What is being asked
Can you retype the lines below, starting at the line that contains "Image resolution: width=1374" and continuing through the last line, with both ends included and the pictures left out?

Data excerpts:

*** Block opens ***

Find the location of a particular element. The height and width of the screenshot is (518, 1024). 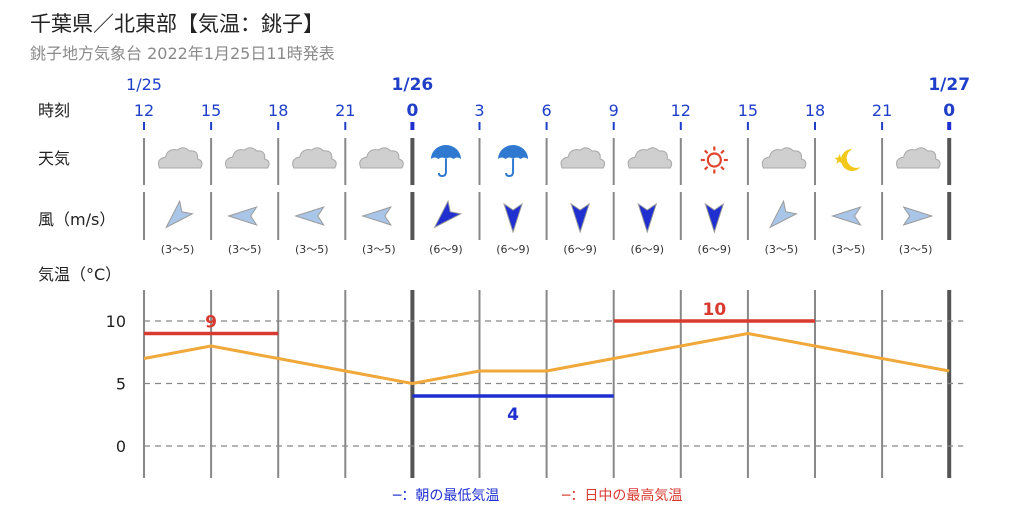

y-tick-label: 0 is located at coordinates (121, 446).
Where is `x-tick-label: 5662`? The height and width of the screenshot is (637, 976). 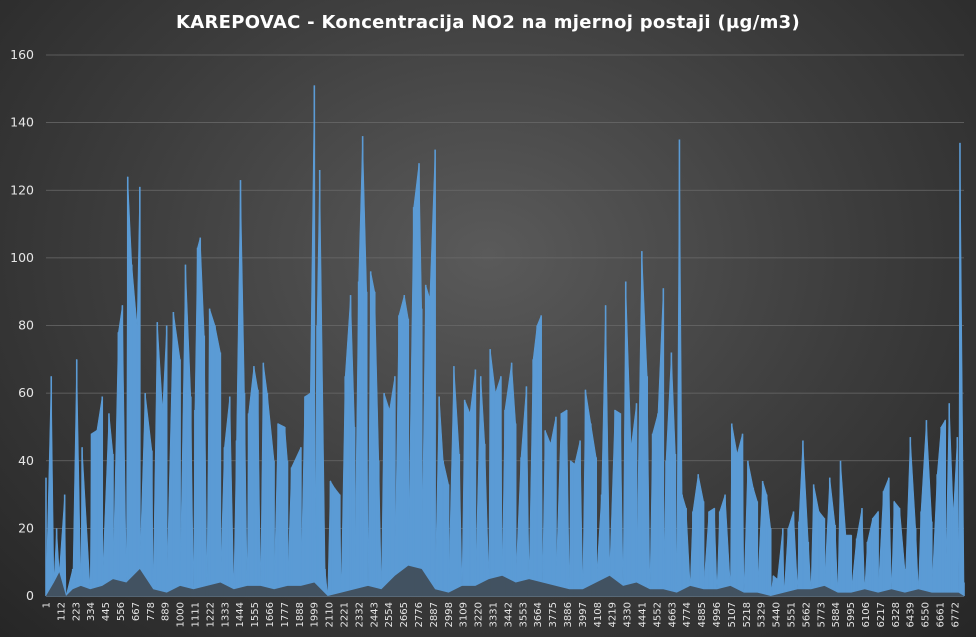 x-tick-label: 5662 is located at coordinates (806, 614).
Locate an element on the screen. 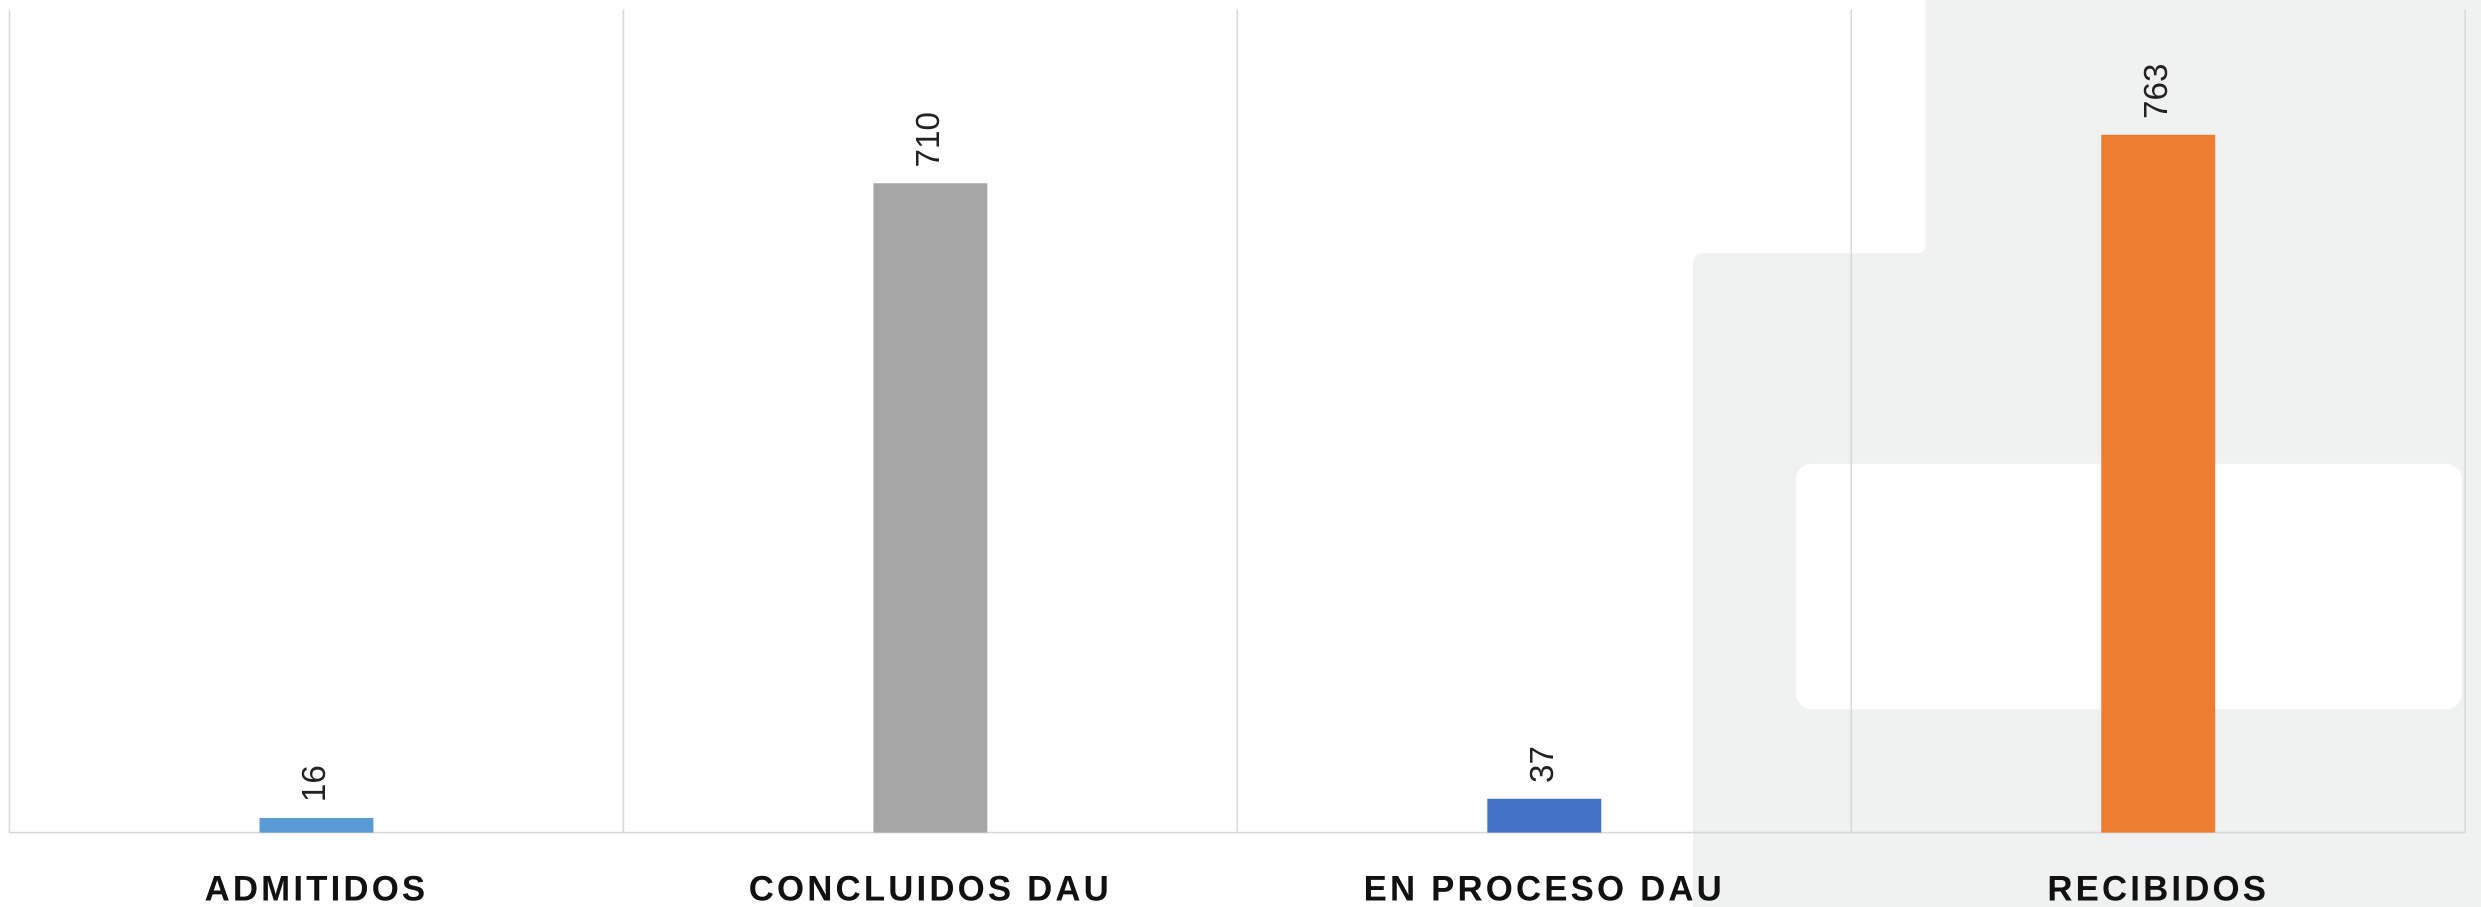  x-tick-label: RECIBIDOS is located at coordinates (2158, 888).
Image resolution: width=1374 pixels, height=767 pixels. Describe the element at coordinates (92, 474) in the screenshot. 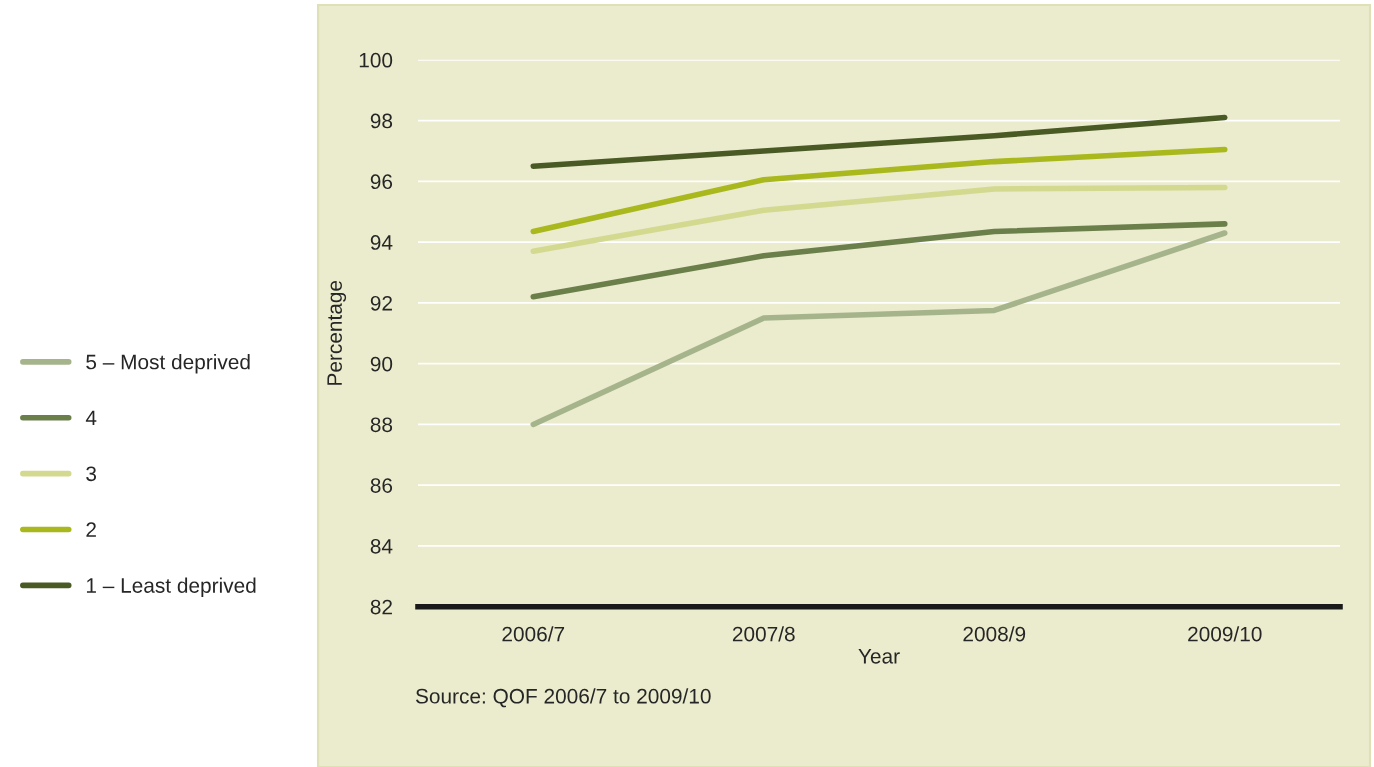

I see `legend-label: 3` at that location.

*** Block closes ***

Exercise result
Image resolution: width=1374 pixels, height=767 pixels. Describe the element at coordinates (92, 474) in the screenshot. 

I see `legend-label: 3` at that location.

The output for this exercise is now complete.